In mid-April, the trial for conspiracy commenced. Despite testimony by numerous witnesses, including Isaiah H. Hatch, and the damning “wrecking letters” being admitted into evidence, the proceedings came down to a he said-he said between Wilson and Crafts. Wilson, who pleaded not guilty to two charges and guilty to one — while claiming to have been a patsy for the mastermind Crafts — became a government witness. Crafts denied all charges, asserting that Wilson alone had written the letters and that he was a perjurer and a swindler. After a 30-day trial and one day of deliberation, Crafts was acquitted on all counts. Wilson also did not serve any time.
Civil proceedings were initiated to collect the Franklin’s insurance, said to have been twice what the vessel and cargo were worth. Despite daily newspaper coverage of the trial, virtually nothing was said about the lives lost.
Included in the salvage from the Franklin was nursery stock bought in England and Scotland by a South Boston man named Bell, who hoped to establish the varieties in New England. Thoreau references the pear and plum trees that he saw growing in the garden of Isaiah Hatch, specimens from the Franklin, and notes that Hatch’s turnip seed also came from the wreck. Might that seed have been the source of the famous Eastham turnip, believed by some to be related to the Scottish turnip?

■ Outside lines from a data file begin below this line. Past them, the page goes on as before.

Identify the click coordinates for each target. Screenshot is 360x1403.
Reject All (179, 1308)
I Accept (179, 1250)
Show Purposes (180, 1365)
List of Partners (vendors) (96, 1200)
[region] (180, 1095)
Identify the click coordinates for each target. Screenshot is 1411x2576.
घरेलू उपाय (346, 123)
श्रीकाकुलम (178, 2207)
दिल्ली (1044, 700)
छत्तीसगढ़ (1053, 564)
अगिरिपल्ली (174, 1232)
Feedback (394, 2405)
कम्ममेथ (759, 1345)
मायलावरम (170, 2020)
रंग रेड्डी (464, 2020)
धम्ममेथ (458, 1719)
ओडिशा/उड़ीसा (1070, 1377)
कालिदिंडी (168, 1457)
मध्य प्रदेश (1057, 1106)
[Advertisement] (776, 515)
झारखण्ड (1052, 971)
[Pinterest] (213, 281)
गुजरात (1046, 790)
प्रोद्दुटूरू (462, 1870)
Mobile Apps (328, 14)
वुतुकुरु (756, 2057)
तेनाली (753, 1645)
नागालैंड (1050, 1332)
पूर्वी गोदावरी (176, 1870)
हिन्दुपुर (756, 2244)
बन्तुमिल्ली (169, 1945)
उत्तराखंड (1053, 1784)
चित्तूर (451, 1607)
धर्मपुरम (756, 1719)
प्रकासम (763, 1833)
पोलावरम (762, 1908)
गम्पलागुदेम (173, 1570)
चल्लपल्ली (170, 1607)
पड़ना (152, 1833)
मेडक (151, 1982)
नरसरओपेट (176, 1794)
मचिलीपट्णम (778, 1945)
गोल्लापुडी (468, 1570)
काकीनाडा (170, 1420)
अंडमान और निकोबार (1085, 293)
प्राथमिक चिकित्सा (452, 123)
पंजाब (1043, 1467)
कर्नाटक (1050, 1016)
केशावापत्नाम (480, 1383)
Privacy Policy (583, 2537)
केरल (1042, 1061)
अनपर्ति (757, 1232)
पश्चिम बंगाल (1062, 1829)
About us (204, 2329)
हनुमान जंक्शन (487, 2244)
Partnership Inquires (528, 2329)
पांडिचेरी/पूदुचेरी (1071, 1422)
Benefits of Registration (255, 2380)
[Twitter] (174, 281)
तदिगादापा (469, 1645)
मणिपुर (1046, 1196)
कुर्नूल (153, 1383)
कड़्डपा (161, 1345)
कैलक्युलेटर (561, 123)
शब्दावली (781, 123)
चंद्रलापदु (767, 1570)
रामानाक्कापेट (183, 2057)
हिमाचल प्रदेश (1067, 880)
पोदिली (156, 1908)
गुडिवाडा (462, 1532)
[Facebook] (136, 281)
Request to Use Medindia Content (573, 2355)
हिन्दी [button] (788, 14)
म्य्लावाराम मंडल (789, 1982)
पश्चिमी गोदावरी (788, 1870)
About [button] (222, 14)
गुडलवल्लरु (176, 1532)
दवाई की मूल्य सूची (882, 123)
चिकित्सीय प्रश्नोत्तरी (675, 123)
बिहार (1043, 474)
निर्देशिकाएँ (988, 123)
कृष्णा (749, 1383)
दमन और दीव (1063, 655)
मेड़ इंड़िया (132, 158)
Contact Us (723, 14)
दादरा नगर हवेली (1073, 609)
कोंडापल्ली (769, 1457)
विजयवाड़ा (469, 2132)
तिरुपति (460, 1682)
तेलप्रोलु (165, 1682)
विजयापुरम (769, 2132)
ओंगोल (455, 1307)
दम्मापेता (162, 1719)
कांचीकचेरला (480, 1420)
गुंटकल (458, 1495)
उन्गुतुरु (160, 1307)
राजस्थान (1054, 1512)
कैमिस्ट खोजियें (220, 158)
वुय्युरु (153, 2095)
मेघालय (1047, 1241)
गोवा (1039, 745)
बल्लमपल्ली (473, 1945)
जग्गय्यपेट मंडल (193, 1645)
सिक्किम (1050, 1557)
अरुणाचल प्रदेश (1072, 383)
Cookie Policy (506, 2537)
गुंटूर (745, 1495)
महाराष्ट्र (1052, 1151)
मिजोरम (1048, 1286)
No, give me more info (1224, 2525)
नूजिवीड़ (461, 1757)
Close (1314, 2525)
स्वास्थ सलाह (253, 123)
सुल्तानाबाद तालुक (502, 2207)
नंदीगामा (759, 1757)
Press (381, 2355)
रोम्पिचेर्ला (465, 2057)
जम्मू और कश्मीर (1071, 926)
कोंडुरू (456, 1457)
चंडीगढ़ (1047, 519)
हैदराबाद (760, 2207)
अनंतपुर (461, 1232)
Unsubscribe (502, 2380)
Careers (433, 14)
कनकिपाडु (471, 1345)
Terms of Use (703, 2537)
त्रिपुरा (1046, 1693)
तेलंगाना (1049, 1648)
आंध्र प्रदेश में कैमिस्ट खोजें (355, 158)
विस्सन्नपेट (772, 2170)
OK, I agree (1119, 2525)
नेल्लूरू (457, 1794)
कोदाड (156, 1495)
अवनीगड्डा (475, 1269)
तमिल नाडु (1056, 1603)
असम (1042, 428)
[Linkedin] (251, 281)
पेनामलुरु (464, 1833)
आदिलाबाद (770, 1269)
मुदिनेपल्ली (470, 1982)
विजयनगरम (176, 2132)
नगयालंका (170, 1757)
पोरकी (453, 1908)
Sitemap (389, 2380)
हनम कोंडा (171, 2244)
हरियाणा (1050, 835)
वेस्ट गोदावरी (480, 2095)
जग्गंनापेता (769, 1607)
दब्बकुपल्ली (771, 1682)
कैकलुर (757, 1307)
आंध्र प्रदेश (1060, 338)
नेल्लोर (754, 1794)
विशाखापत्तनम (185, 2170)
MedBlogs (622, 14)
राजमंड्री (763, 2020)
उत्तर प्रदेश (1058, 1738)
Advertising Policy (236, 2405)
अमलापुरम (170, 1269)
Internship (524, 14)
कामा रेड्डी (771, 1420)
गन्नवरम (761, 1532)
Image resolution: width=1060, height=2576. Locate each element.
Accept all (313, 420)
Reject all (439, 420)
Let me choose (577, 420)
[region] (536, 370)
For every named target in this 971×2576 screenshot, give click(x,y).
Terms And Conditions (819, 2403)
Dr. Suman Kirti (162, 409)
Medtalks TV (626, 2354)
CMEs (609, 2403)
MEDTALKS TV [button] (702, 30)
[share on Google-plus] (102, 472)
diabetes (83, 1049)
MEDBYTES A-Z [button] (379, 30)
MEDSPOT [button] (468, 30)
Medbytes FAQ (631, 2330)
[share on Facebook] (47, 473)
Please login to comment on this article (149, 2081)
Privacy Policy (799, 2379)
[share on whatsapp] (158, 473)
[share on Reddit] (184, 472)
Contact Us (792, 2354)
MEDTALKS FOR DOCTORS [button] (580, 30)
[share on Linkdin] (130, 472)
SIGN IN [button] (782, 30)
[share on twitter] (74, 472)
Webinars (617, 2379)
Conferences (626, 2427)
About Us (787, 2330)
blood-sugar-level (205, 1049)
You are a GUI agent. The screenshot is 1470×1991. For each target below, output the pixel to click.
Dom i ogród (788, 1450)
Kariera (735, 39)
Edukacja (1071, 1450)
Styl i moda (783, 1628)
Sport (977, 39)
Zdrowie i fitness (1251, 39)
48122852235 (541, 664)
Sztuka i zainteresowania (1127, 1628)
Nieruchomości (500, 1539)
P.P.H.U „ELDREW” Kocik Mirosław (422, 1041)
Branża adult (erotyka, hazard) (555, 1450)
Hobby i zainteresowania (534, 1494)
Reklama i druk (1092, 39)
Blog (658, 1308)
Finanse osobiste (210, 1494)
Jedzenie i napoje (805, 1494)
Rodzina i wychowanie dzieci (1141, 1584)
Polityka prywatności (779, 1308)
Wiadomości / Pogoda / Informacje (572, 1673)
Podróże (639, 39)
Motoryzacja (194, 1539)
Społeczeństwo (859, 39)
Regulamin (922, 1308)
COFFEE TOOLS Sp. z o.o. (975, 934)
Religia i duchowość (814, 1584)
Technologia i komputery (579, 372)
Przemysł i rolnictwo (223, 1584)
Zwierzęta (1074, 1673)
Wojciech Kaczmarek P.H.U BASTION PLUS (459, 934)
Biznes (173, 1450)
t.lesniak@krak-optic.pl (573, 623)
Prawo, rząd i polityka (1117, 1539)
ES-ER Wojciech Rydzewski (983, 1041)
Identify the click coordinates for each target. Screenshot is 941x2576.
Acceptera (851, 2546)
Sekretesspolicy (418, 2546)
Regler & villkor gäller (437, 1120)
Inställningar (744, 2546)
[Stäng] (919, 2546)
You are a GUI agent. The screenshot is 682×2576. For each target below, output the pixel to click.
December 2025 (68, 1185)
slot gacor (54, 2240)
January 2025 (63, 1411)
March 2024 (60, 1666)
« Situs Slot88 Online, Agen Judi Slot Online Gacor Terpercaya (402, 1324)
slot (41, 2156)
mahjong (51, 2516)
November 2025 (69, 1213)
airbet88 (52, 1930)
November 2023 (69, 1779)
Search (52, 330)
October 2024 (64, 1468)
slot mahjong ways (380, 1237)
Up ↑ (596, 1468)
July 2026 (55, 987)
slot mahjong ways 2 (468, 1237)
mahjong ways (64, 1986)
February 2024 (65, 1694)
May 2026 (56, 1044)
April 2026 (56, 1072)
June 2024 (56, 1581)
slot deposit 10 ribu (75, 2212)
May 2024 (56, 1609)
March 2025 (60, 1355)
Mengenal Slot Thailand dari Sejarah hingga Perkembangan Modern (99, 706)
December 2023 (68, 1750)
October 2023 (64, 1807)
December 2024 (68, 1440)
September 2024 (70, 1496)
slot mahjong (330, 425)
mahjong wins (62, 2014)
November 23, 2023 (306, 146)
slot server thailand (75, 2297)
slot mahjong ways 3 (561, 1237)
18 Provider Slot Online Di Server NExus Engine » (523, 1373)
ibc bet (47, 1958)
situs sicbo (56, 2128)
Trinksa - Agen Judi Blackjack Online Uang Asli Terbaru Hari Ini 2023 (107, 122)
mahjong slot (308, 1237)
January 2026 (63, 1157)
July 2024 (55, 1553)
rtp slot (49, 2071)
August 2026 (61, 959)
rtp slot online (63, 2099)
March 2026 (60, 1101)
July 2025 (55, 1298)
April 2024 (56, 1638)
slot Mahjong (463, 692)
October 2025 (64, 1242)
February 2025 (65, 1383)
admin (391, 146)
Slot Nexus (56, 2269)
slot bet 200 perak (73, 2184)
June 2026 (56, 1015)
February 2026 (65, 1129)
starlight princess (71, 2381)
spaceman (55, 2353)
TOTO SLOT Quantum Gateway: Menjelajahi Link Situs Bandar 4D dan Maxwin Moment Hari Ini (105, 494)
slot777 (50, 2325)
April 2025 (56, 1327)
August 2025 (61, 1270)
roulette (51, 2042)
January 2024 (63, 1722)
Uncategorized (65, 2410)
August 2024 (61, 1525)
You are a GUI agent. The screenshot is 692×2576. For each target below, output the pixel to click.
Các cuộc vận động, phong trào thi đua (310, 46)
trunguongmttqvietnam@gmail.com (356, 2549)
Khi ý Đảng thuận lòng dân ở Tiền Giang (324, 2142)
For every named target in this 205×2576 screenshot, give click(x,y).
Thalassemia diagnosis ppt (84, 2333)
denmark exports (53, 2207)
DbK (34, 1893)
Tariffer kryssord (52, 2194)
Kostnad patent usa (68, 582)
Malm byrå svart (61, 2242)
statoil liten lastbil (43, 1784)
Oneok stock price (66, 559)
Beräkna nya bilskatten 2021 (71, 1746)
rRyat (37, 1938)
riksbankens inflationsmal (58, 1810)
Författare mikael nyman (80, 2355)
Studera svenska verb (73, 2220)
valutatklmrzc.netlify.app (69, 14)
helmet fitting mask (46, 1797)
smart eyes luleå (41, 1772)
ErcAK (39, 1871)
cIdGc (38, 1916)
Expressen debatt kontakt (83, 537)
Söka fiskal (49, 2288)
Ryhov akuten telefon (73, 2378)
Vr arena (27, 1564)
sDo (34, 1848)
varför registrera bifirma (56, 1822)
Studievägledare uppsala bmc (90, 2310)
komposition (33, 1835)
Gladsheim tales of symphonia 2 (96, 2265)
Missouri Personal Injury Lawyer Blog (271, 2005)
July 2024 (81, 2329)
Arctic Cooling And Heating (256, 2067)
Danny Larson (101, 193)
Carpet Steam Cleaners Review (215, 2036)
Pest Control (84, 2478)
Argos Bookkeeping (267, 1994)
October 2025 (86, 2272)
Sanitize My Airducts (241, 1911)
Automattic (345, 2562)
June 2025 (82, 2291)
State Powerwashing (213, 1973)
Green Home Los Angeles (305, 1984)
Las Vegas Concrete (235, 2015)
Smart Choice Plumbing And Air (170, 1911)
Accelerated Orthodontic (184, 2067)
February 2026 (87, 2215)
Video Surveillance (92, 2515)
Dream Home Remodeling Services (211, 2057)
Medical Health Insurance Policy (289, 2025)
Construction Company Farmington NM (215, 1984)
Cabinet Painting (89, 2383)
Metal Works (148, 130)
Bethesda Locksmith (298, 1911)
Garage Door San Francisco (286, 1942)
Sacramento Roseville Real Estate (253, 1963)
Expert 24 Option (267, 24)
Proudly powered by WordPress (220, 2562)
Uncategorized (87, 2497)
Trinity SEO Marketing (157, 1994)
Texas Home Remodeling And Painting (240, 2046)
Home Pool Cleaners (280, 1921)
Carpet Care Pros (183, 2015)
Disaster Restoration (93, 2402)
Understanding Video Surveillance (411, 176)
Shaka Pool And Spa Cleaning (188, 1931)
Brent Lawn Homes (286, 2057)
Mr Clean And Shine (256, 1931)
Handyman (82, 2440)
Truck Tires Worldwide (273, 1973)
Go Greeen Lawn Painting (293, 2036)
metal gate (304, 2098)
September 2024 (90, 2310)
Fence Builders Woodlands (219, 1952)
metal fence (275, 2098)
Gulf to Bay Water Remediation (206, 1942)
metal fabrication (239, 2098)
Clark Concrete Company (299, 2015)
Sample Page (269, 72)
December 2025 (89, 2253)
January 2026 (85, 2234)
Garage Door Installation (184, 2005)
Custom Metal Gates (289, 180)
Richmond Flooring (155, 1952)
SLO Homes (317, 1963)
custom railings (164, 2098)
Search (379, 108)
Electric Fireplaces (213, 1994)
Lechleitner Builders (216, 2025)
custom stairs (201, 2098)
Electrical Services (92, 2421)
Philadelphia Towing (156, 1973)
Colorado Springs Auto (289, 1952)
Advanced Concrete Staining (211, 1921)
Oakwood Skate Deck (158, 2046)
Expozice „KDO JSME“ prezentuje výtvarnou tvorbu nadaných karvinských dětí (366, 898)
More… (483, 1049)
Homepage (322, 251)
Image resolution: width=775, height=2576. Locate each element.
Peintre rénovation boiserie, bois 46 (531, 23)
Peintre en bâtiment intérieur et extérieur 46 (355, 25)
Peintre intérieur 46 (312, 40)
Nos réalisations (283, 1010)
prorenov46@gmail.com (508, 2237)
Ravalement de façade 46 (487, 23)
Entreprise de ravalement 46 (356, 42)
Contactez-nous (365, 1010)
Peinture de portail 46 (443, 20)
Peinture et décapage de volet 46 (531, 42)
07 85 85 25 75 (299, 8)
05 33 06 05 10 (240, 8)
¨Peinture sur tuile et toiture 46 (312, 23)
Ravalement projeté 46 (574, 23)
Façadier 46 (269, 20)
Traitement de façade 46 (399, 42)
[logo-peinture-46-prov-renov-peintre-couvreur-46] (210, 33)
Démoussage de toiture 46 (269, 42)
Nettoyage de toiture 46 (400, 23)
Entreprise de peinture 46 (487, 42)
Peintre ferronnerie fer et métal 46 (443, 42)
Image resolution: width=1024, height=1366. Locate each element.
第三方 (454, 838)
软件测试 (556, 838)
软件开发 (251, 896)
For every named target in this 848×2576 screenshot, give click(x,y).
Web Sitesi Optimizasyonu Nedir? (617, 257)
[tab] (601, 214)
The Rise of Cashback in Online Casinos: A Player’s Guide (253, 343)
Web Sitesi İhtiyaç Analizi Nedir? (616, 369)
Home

Isaiah H. Hatch lived a long life tinged with heartbreak. Five daughters and one son were born to Isaiah and Eliza, who outlived all their daughters. Two of them, Elisa and Minerva, died within days of each other in 1865 of typhoid fever. The son, Isaiah Adams Hatch (1832-1894), who was exactly four feet tall, became a well-known traveling merchant who enjoyed the hospitality of friends from Truro to Hyannis. Known as “The Colonel” and “The Little Man,” his sorrowful story of having lost his mother and five sisters was told in broadsides, printed in 1879 and 1889, which he sold for five cents along with other goods.
Isaiah, Eliza, Isaiah Jr., and Minerva Hatch rest together in a family plot in the South Wellfleet Cemetery on Route 6. First laid out in the 1770s, the cemetery was the site of the Congregational Meeting House (Second Congregational Society), built in 1833. No longer active by 1917, the building was sold in the 1930s and moved to Wellfleet village, becoming the Town Hall until it was destroyed by fire in 1960.
Editor’s note: “The Little Man” broadsides can be viewed online at Brown University’s John Hay Library Harris Collection of American Poetry and Plays — Broadsides.